Bluetooth is a powerful tool with multiple uses. But what is Bluetooth, exactly, and how can it help you? For starters, Bluetooth is a short-distance (roughly 30-foot range) wireless communication technology that allows devices to communicate a huge variety of information to one another. What exactly it allows you to do depends on the devices involved, since nearly all portable devices (and many non-portable ones, too) now incorporate this flexible technology.
A lot of people wonder whether Bluetooth uses their data. Usually, it doesn’t add to your data tab since it’s a way of connecting two devices directly without the mobile network coming into play. That being said, there are a few applications that might use your data (when that is the case, we’ve made sure to mention it below).
What does Bluetooth do?
A Bluetooth phone and other enabled devices offer a lot of benefits. If you’re new to Bluetooth, you may wonder how to set up the connection on your iPhone, Android, or other device. Most external accessories (from keyboards to speakers) simply need to be turned on. (Note: some may require you to push a special button the first time to make them “visible.”) Then, with Bluetooth activated on your phone, go to the Bluetooth section of your Settings menu, find the device (usually listed with its product name), and click on it to “pair” the two devices. Once paired, the devices will be able to find each other without having to make them “visible” again. This ensures that strangers don’t connect to your devices without your consent.
When connecting more complex devices, like a smartphone and a laptop, the basic process is the same: set them both to visible, pair them, and connect. However, you may find that you have options and settings about what types of operations you allow them to perform, which depends on the capabilities of the devices.
The most common and familiar examples of Bluetooth are wireless headsets. These devices allow you to respond to your phone and carry on hands-free conversations. The call quality will be higher than using speakerphone, and the headset even allows you to accept an incoming call, adjust the call volume, and hang up when the call is finished — all without having the phone in your hand.
This is useful for anyone who takes calls in the car, conducts business calls and needs their hands free to take notes, or needs to take a call while also using the phone’s screen for something else. Some states even outlaw accepting calls while driving unless you are using a hands-free solution, so check your local ordinances to know if you need a headset to talk in the car.
Music and audio
Lots of companies make audio speakers enabled with Bluetooth, from tiny, portable pocket speakers and Bluetooth headphones to full-range speaker sets. All these speakers eliminate the need for wires, which means no more tangled headphones and messy cables. Additionally, they allow you to pair other devices easily, so your friends can connect their phones and play a song on your home stereo.

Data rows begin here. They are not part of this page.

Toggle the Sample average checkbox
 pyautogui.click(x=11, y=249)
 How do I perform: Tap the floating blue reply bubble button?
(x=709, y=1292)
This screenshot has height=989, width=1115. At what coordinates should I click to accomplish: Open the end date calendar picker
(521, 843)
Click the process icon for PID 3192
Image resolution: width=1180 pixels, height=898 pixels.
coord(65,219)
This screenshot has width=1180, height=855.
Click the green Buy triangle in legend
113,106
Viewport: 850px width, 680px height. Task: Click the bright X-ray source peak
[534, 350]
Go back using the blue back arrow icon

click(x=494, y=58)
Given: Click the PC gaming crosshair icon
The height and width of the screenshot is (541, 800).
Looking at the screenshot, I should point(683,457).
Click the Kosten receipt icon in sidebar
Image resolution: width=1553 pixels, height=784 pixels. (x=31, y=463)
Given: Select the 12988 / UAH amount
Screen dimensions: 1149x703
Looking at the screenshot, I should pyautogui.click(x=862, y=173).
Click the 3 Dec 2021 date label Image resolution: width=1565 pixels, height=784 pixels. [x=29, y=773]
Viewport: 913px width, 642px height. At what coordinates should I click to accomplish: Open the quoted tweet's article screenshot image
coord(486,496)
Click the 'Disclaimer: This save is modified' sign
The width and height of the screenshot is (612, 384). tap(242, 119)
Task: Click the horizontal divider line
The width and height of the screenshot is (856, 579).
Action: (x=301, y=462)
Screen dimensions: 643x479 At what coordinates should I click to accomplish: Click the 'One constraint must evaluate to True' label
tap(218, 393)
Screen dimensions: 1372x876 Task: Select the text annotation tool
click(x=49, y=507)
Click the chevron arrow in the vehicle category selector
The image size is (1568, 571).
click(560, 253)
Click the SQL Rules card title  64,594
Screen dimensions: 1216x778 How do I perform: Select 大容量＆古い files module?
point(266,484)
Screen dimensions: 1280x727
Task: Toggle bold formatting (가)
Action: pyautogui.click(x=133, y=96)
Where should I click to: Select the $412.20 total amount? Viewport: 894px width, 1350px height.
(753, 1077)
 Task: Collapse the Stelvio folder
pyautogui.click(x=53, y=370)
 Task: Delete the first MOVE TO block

With Bluetooth, you don’t have to dig around for the right cord — just pair the devices, and you’re good to go! Some Bluetooth speakers also include a speakerphone/microphone arrangement, so you can answer calls through the device if you have to (although the call quality is typically lower than with a headset designed for calls).
Many newer cars use Bluetooth to pair your phone to the car itself. In these cases, it typically behaves like a headset and an audio connection, allowing you to play music from your phone over the car stereo, control the music player with buttons on the steering wheel or audio system, listen to navigation directions from your phone, and take phone calls over the car’s audio equipment.
As more and more devices employ Bluetooth, the peripheral (or “external”) offerings have expanded considerably. Now it’s possible to get keyboards and pointing devices (such as mice and trackpads) to pair with your laptop, tablet, or even your smartphone. Bluetooth-enabled printers allow you to print wirelessly, which is especially useful if you need to print a document from your phone.
Mobile gaming benefits tremendously from the Bluetooth format, which allows gamers to connect to and play local multiplayer in games that support it. Some phones (and many laptops and desktops) can even pair with Bluetooth gamepads (like PlayStation controllers) to allow you to game more comfortably and competitively.
Send files via Bluetooth
Many devices can use Bluetooth to pass files directly from one device to another. For instance, if you want to move a file from your computer to your phone, you can pair each device with Bluetooth and push the file directly, even if you don’t have Internet, cell service, or wires. All that’s necessary are the two Bluetooth-enabled devices.
You can use Bluetooth to share your phone’s data connection with a computer, allowing you to access the Internet on a laptop that doesn’t otherwise have Internet access. While it’s more common to use WiFi to tether your computer to your phone’s data signal, Bluetooth is another option. WiFi may sometimes offer slightly faster surfing speeds, but it also typically uses more power, so Bluetooth is ideal in situations where battery life is a concern.
In this case, because you’re using your phone’s connection through your computer, you might be wondering — does Bluetooth use data? Yes, it does. It’s important to note in this case that because the regular versions of sites are bigger (and more data-heavy) than their mobile counterparts, you may use more data viewing the same website through a tethered laptop than through your phone’s browser.
Bluetooth has a multitude of applications. Once you know how to use it, you can quickly and easily pair devices for a hands-free (and wireless) tech experience.